Conference files, lot 60 D 627, CF 246: Telegram
The United States Delegation to the Department of State
Dulte 112. Eden has just informed me officially that although the British Government has serious misgivings about the timing of the Thai appeal to the UN, they will nevertheless go along with us if we decide that it must be done at this time. Eden gave me a memorandum of the following questions for consideration. I answered most of these informally and apparently to his general satisfaction in accordance with previous correspondence with the Department, but we agreed that Dixon, Lodge and the French representative should get together in New York and arrive at a coordinated position with respect to the considerations raised in the British memorandum.
- 1.
- I told him that our thought was that the appeal should go to the Security Council and then to the Interim Committee but I did not think we would have any objection were it to go direct to a special [Page 929] session of the General Assembly, although I thought the French might object.
- 2.
(a) I had no ideas with regard to the problem of Chinese representation.
(b) We felt that the appeal should be direct from Thailand to the United Nations and that the Associated States should not be brought into the picture until later.
- 3.
(a) Draft resolution was being worked out by Thailand. Subsequently, subcommission would visit the other areas which might invite them.
(b) Lodge, Pearson and associates could work out the proposed composition of the subcommittee.
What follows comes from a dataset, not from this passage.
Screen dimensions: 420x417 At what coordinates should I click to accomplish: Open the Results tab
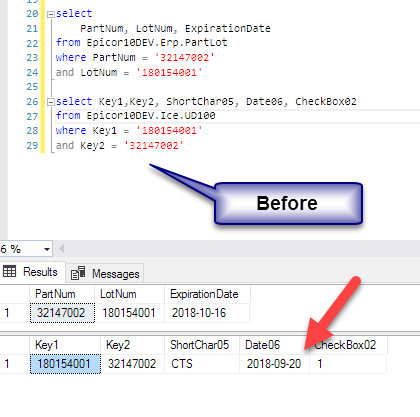(32, 272)
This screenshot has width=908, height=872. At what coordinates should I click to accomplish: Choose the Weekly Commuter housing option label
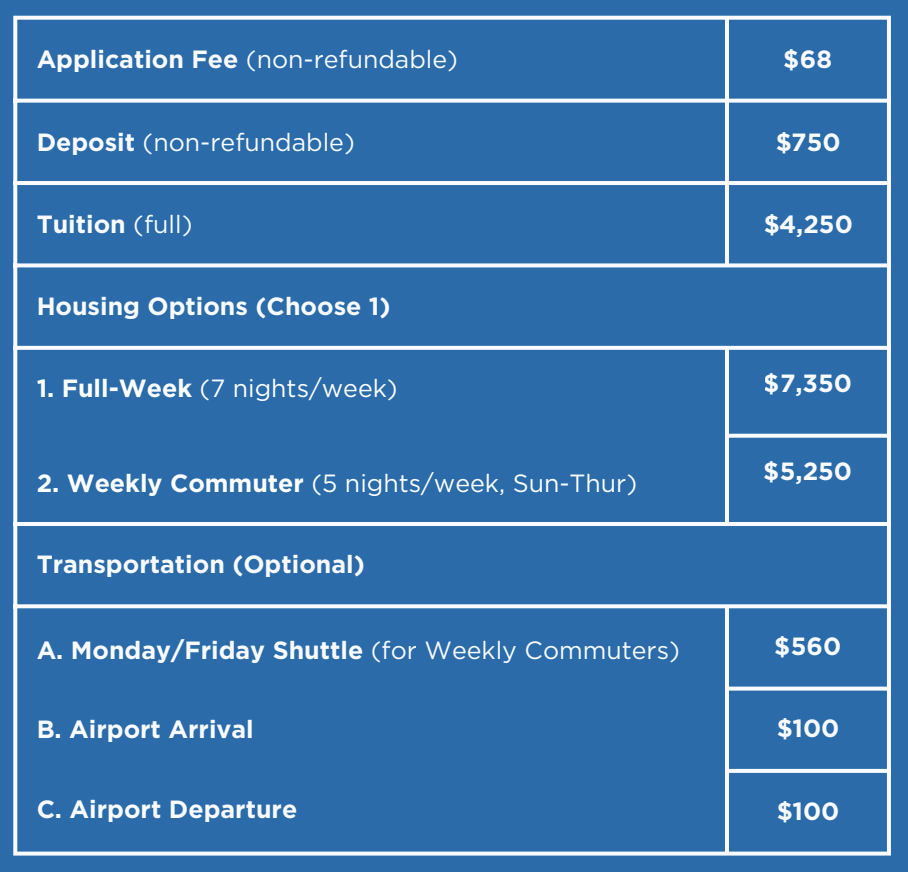[170, 484]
That proposed in the British memorandum was not far away from our own ideas.
- 4.
- Could not answer it here.
- 5.
- It would probably be difficult to control debates in the General Assembly and the French are worried about various issues of colonialism being dragged in, particularly Morocco and Tunisia.
- 6.
- We believe the effect would be good here, providing the appeal was divorced entirely from the Geneva Conference and was direct from Thailand to the United Nations.
- 7.
- The Peace Observation Commission is probably our best chance of getting anything like genuinely neutral supervision later in the Associated States.
- 8.
- We believe that Thai appeal to UN should proceed as rapidly as possible and be completely divorced from the Geneva Conference at this time.
Following is text of British memorandum:
“Questions for consideration with respect to the proposed appeal by Thailand to the United Nations.
- 1.
- Should the appeal go direct to a special session of the General Assembly or should it go first to the Security Council and then to the General Assembly in accordance with the United Action for Peace procedure?
- 2.
(a) How should the problem of Chinese representation bo handled?
(b) What, if any, governments or authorities would be invited to participate in the debates in the Security Council and the General Assembly? Possible claims to appear by Laos, Cambodia, Viet-Nam and Viet-Minh, should be considered.
- 3.
(a) What should be the exact terms of the draft resolution? For example, consideration should be given to phrase “the general area of Thailand”? What areas should the sub-commission visit?
(b) Would the proposed composition of the sub-commission—India, New Zealand, Pakistan, Sweden and Uruguay—be satisfactory or feasible? If not, what should be its composition?
- 4.
- What votes in support of the draft resolution would there be in the Security Council and the General Assembly? Would there be a sufficient majority in the latter?
- 5.
- Would it be possible to control the debates especially in the General Assembly?
- 6.
- What would be the effect of the debates on the position in Indo-China and on the Geneva Conference?
- 7.
- What would be the relations between the functions of the subcommission and any agreement on Indo-China that may emerge from the Geneva Conference?
- 8.
- What would be the timing of proceedings in the United Nations, especially in relation to the Geneva Conference?”